START EXTRACTED INFORMATION
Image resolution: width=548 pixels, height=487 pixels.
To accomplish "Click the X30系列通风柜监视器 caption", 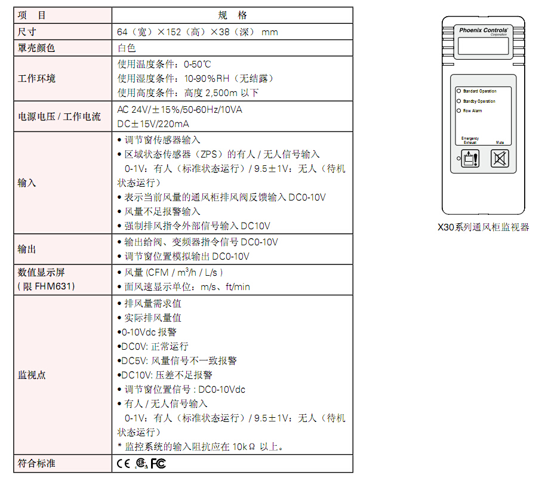I will [x=484, y=227].
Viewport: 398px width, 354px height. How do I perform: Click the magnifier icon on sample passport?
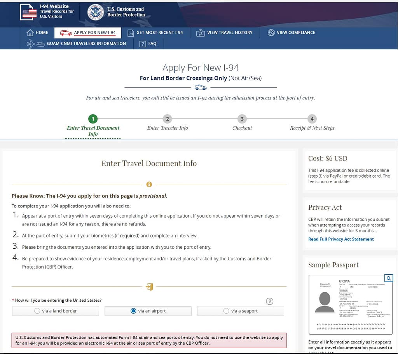tap(388, 278)
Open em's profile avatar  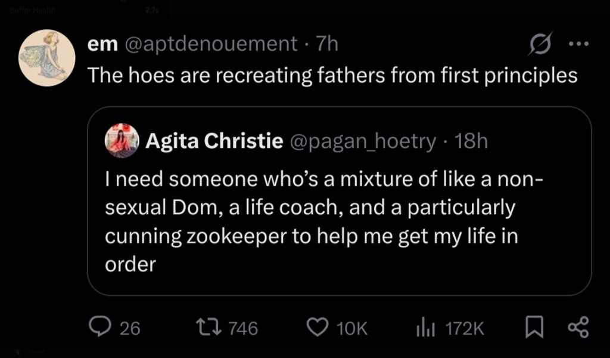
END EXTRACTED INFORMATION
Return the lines from the one containing "Viewport: 398px width, 354px" through the last line of the records, both included, exactly as written and with no pictures.

EXERCISE ANSWER
Viewport: 398px width, 354px height. How do I perform: Click the magnifier icon on sample passport?
tap(388, 278)
Open em's profile avatar  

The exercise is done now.